- **PROBLEM**
Give a verbatim quotation of every record.

- **EXTRACTED MATERIAL**
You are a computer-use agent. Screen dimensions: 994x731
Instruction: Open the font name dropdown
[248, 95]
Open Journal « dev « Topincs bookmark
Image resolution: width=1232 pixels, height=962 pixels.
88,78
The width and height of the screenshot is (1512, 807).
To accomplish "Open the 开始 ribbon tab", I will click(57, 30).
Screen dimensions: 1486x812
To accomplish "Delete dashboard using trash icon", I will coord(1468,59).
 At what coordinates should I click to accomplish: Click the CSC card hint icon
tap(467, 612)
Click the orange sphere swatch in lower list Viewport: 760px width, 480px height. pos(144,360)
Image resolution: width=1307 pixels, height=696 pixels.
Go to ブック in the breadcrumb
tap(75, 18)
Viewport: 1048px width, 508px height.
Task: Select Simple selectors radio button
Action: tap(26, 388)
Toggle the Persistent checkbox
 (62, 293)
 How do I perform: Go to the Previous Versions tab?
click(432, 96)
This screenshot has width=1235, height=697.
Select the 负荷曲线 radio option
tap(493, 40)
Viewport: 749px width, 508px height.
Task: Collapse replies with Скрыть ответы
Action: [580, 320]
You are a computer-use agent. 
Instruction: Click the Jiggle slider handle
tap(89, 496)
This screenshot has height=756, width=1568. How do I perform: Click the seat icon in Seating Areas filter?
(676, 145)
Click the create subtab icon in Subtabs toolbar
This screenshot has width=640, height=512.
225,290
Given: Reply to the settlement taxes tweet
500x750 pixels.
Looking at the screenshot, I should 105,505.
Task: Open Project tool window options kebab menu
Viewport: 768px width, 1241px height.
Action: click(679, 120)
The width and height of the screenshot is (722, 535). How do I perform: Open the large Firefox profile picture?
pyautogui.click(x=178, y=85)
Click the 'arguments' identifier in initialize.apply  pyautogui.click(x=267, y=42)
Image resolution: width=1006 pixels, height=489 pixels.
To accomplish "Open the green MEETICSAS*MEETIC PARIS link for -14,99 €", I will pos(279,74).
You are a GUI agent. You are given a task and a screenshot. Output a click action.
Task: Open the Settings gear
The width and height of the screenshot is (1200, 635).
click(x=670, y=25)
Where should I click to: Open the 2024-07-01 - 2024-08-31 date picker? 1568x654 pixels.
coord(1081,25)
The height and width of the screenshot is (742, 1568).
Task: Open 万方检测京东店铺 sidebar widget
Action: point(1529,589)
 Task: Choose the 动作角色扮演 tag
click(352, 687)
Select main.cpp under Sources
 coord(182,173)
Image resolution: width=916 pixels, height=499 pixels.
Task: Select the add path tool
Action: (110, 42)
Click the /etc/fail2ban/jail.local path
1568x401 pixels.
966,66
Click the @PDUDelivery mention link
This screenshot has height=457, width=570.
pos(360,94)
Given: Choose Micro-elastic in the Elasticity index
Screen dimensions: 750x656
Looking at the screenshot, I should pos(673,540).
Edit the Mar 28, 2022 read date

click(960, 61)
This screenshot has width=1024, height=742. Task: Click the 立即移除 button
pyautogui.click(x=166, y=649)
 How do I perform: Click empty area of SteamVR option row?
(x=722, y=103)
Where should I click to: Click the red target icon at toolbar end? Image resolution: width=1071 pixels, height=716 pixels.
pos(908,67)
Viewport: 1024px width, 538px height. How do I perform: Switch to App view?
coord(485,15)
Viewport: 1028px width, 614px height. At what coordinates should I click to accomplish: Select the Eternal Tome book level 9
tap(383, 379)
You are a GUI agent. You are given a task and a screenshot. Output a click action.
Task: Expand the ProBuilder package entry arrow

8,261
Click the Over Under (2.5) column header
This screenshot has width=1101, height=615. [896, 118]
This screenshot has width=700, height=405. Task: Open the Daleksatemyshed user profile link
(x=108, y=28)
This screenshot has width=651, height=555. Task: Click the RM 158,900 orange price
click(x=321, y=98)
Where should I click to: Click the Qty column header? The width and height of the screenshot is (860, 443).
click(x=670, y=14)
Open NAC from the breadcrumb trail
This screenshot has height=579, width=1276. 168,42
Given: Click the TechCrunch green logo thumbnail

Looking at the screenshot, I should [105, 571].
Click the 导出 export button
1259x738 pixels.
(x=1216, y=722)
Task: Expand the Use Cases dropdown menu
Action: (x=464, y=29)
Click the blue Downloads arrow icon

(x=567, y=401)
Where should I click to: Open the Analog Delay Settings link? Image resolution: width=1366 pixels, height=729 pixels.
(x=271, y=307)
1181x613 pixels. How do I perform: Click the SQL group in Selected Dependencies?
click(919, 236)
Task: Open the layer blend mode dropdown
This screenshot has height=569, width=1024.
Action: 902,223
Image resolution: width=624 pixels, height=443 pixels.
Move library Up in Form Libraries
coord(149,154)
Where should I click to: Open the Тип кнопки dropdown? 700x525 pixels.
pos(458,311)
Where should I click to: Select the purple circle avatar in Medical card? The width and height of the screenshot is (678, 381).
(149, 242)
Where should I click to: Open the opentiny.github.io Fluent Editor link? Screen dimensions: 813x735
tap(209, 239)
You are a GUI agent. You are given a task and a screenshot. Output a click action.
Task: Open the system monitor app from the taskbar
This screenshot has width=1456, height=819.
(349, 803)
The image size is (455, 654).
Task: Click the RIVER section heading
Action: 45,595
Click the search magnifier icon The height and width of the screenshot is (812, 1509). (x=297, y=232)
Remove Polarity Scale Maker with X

- **TASK ANSWER**
You are a computer-use agent. Screen dimensions: 994x731
Instruction: Open the font name dropdown
[248, 95]
Open Journal « dev « Topincs bookmark
Image resolution: width=1232 pixels, height=962 pixels.
88,78
The width and height of the screenshot is (1512, 807).
To accomplish "Open the 开始 ribbon tab", I will click(57, 30).
Screen dimensions: 1486x812
To accomplish "Delete dashboard using trash icon", I will coord(1468,59).
 At what coordinates should I click to accomplish: Click the CSC card hint icon
tap(467, 612)
Click the orange sphere swatch in lower list Viewport: 760px width, 480px height. pos(144,360)
Image resolution: width=1307 pixels, height=696 pixels.
Go to ブック in the breadcrumb
tap(75, 18)
Viewport: 1048px width, 508px height.
Task: Select Simple selectors radio button
Action: tap(26, 388)
Toggle the Persistent checkbox
 (62, 293)
 How do I perform: Go to the Previous Versions tab?
click(432, 96)
This screenshot has width=1235, height=697.
Select the 负荷曲线 radio option
tap(493, 40)
Viewport: 749px width, 508px height.
Task: Collapse replies with Скрыть ответы
Action: [580, 320]
You are a computer-use agent. 
Instruction: Click the Jiggle slider handle
tap(89, 496)
This screenshot has height=756, width=1568. How do I perform: Click the seat icon in Seating Areas filter?
(676, 145)
Click the create subtab icon in Subtabs toolbar
This screenshot has width=640, height=512.
225,290
Given: Reply to the settlement taxes tweet
500x750 pixels.
Looking at the screenshot, I should 105,505.
Task: Open Project tool window options kebab menu
Viewport: 768px width, 1241px height.
Action: click(679, 120)
The width and height of the screenshot is (722, 535). How do I perform: Open the large Firefox profile picture?
pyautogui.click(x=178, y=85)
Click the 'arguments' identifier in initialize.apply  pyautogui.click(x=267, y=42)
Image resolution: width=1006 pixels, height=489 pixels.
To accomplish "Open the green MEETICSAS*MEETIC PARIS link for -14,99 €", I will pos(279,74).
You are a GUI agent. You are given a task and a screenshot. Output a click action.
Task: Open the Settings gear
The width and height of the screenshot is (1200, 635).
click(x=670, y=25)
Where should I click to: Open the 2024-07-01 - 2024-08-31 date picker? 1568x654 pixels.
coord(1081,25)
The height and width of the screenshot is (742, 1568).
Task: Open 万方检测京东店铺 sidebar widget
Action: point(1529,589)
 Task: Choose the 动作角色扮演 tag
click(352, 687)
Select main.cpp under Sources
 coord(182,173)
Image resolution: width=916 pixels, height=499 pixels.
Task: Select the add path tool
Action: (110, 42)
Click the /etc/fail2ban/jail.local path
1568x401 pixels.
966,66
Click the @PDUDelivery mention link
This screenshot has height=457, width=570.
pos(360,94)
Given: Choose Micro-elastic in the Elasticity index
Screen dimensions: 750x656
Looking at the screenshot, I should pos(673,540).
Edit the Mar 28, 2022 read date

click(960, 61)
This screenshot has width=1024, height=742. Task: Click the 立即移除 button
pyautogui.click(x=166, y=649)
 How do I perform: Click empty area of SteamVR option row?
(x=722, y=103)
Where should I click to: Click the red target icon at toolbar end? Image resolution: width=1071 pixels, height=716 pixels.
pos(908,67)
Viewport: 1024px width, 538px height. How do I perform: Switch to App view?
coord(485,15)
Viewport: 1028px width, 614px height. At what coordinates should I click to accomplish: Select the Eternal Tome book level 9
tap(383, 379)
You are a GUI agent. You are given a task and a screenshot. Output a click action.
Task: Expand the ProBuilder package entry arrow

8,261
Click the Over Under (2.5) column header
This screenshot has width=1101, height=615. [896, 118]
This screenshot has width=700, height=405. Task: Open the Daleksatemyshed user profile link
(x=108, y=28)
This screenshot has width=651, height=555. Task: Click the RM 158,900 orange price
click(x=321, y=98)
Where should I click to: Click the Qty column header? The width and height of the screenshot is (860, 443).
click(x=670, y=14)
Open NAC from the breadcrumb trail
This screenshot has height=579, width=1276. 168,42
Given: Click the TechCrunch green logo thumbnail

Looking at the screenshot, I should [105, 571].
Click the 导出 export button
1259x738 pixels.
(x=1216, y=722)
Task: Expand the Use Cases dropdown menu
Action: (x=464, y=29)
Click the blue Downloads arrow icon

(x=567, y=401)
Where should I click to: Open the Analog Delay Settings link? Image resolution: width=1366 pixels, height=729 pixels.
(x=271, y=307)
1181x613 pixels. How do I perform: Click the SQL group in Selected Dependencies?
click(919, 236)
Task: Open the layer blend mode dropdown
This screenshot has height=569, width=1024.
Action: 902,223
Image resolution: width=624 pixels, height=443 pixels.
Move library Up in Form Libraries
coord(149,154)
Where should I click to: Open the Тип кнопки dropdown? 700x525 pixels.
pos(458,311)
Where should I click to: Select the purple circle avatar in Medical card? The width and height of the screenshot is (678, 381).
(149, 242)
Where should I click to: Open the opentiny.github.io Fluent Editor link? Screen dimensions: 813x735
tap(209, 239)
You are a GUI agent. You are given a task and a screenshot. Output a click action.
Task: Open the system monitor app from the taskbar
This screenshot has width=1456, height=819.
(349, 803)
The image size is (455, 654).
Task: Click the RIVER section heading
Action: 45,595
Click the search magnifier icon The height and width of the screenshot is (812, 1509). (x=297, y=232)
Remove Polarity Scale Maker with X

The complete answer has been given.